Les rapporteurs étaient Edith Fagnoni, Olivier Lazzarotti.


  • Résumé

    Pays où se croisent influences occidentale et arabe, le Liban est un laboratoire heuristique pour analyser la question patrimoniale. Son système politique confessionnel, sa société communautaire et sa situation stratégique au Moyen Orient en font un enjeu géopolitique. La construction nationale a approprié le regard orientaliste pour postuler une identité libanaise assise sur des mythes fondateurs ; elle a mobilisé les Libanais autour des valeurs communes de la nation afin de diluer les identités communautaires.

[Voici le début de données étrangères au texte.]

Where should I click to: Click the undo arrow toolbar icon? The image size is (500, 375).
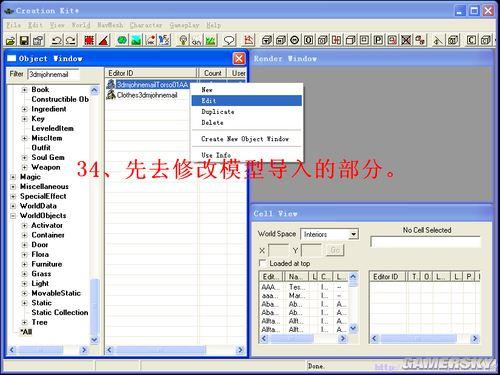tap(56, 40)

La guerre civile a réactualisé ces identités et les communautés se sont emparées de leurs particularismes religieux au profit des acteurs divers qui s’affrontent au Moyen Orient et qui instrumentalisent la carte communautaire libanaise dans leurs confrontations. Le Liban a traversé deux périodes de construction identitaire : nationale et communautaire ; chacune de ces périodes a sécrété un patrimoine particulier. À Baalbek, ville connue par l’Occident à travers les récits des voyageurs, la construction nationale désigne le site archéologique comme patrimoine national. Or, ce site se caractérise par une sédimentation de couches culturelles qui sollicite une lecture patrimoniale différente selon des échelles : alors que le regard occidental y voit des temples romains, la population locale y voit une Qalaa (citadelle) arabe. Entre la romanité et l’arabité du site, l’État libanais a opté pour sa dimension phénicienne qui affirme que les Libanais sont les descendants des Phéniciens. Avec la remontée du pouvoir communautaire chiite dans la ville, un nouvel objet patrimonial émerge : le mausolée de Sit Khawla répond par son référentiel identitaire et la dynamique économique qu’il induit dans la ville, aux aspirations de la population locale recomposée communautairement. Il s’ensuit deux pôles patrimoniaux qui coexistent dans l’espace de Baalbek. Cette bipolarité patrimoniale renvoie à des enjeux, des logiques d’acteurs et des acceptions du patrimoine que cette thèse s’attache à analyser.

  • Titre traduit

    The stakes of heritage in Lebanon : Baalbek : what scales for which heritages?


  • Résumé

    A country influenced by both the Western and Arab world, Lebanon is a heuristic laboratory to analyze heritage questions. Its confessional political system, community social structures and strategic location in the Middle East contribute to make it an important geopolitical stake. The Lebanese nation-building process appropriated the Orientalist gaze to force a national identity based on several founding myths. It sought to gather the Lebanese around national common values, and so weaken the community identities by promoting the image of a socio-cultural mosaic. The civil war refreshed these identities, and the communities seized their specific religious particularisms, which the regional powers in the Middle East manipulated for their power game. Lebanon witnessed two periods of identity-building: national and community, each of them inventing a particular heritage object. In Baalbek, a city that was familiar to the West thanks to travellers, nation-building process appointed the archaeological site as a national heritage. However, the site is characterized by sedimentation of several cultural layers, each participating in different scales of heritage interpretation: while the Western gaze sees Roman temples, the local gaze sees an Arab Qalaa (citadel). In addition to the Roman and Arab identity of the site, the Lebanese state stressed its Phoenician dimension favourable to its national discourse which affirms that the Lebanese are the descendants of Phoenicians. With the rise of Shiite community power in the city, a new heritage object attracts the local level: the mausoleum of Sit Khawla responds to the aspirations of local population, by its referential identity and its economic dynamics which it has induced in the city, now recomposed on a community basis. As a result, two heritage centres coexist in Baalbek’s space. This bipolarity underlines heritage issues, the actors’ logics and the different significance of the conception of heritage, which this thesis attempts to analyze.